Saved entries:
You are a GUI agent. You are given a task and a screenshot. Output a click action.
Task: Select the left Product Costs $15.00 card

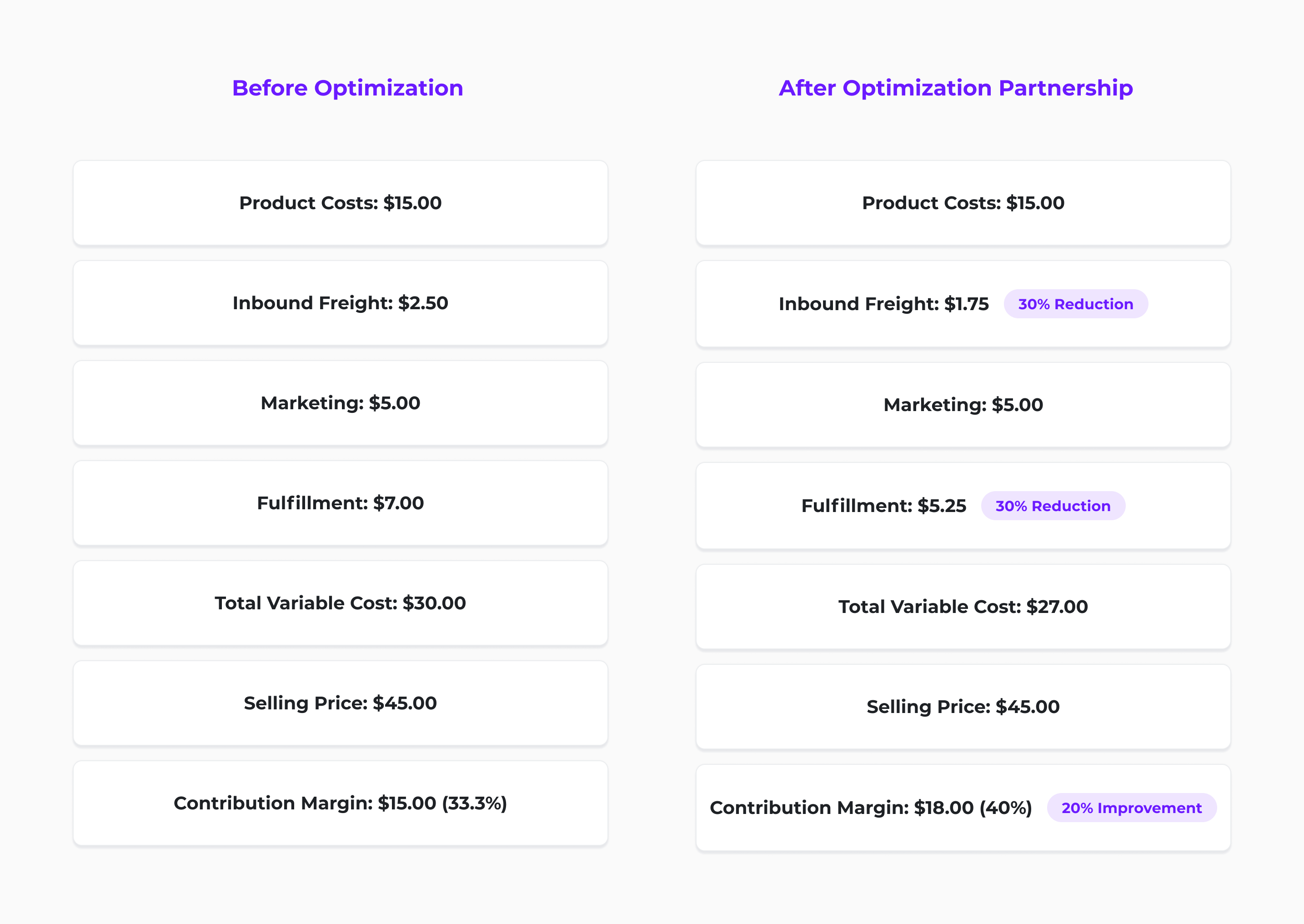click(x=340, y=203)
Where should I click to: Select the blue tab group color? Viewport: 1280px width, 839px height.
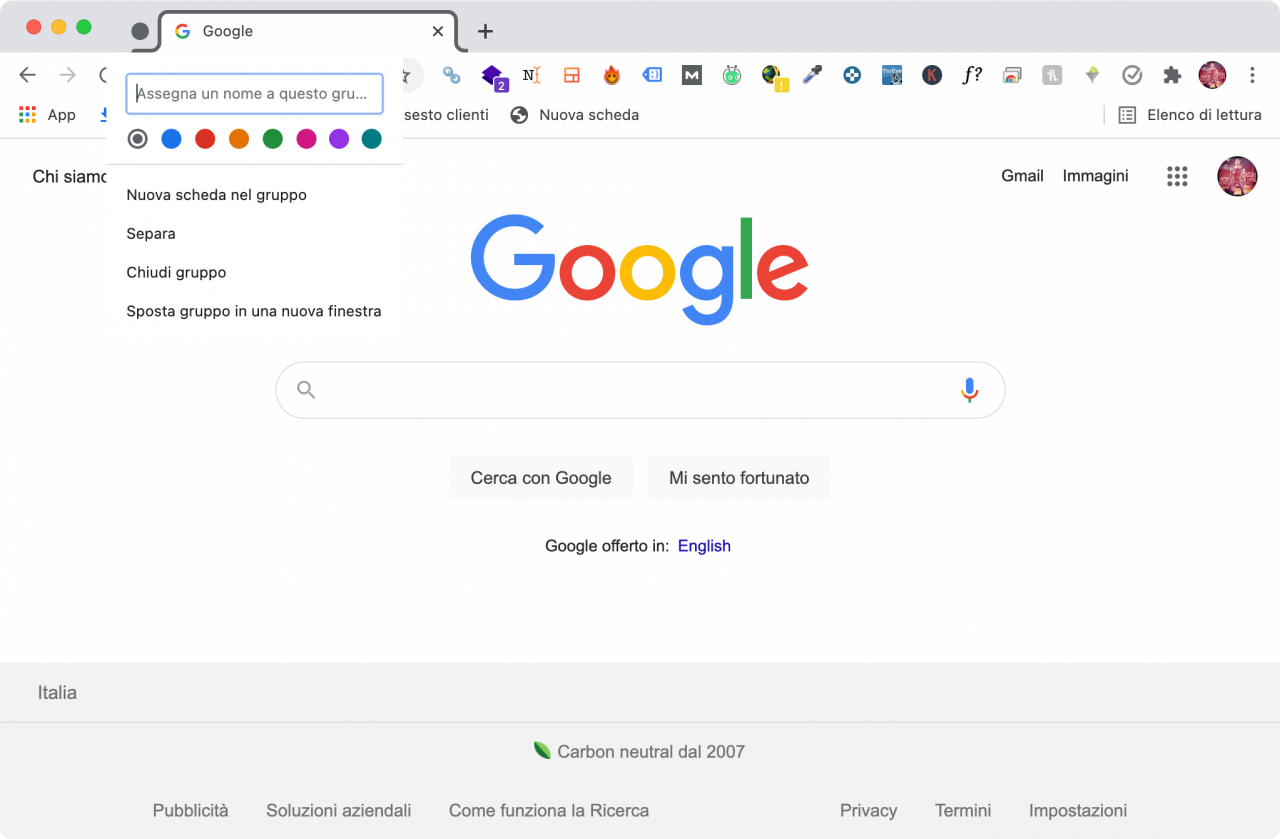[171, 139]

# YOUR TASK
Retype exactly, and only, the lines from the one containing "Where should I" through the end of the records above. Pictures stay out of the copy.

# RESULT
Where should I click to: Select the blue tab group color? Viewport: 1280px width, 839px height.
[171, 139]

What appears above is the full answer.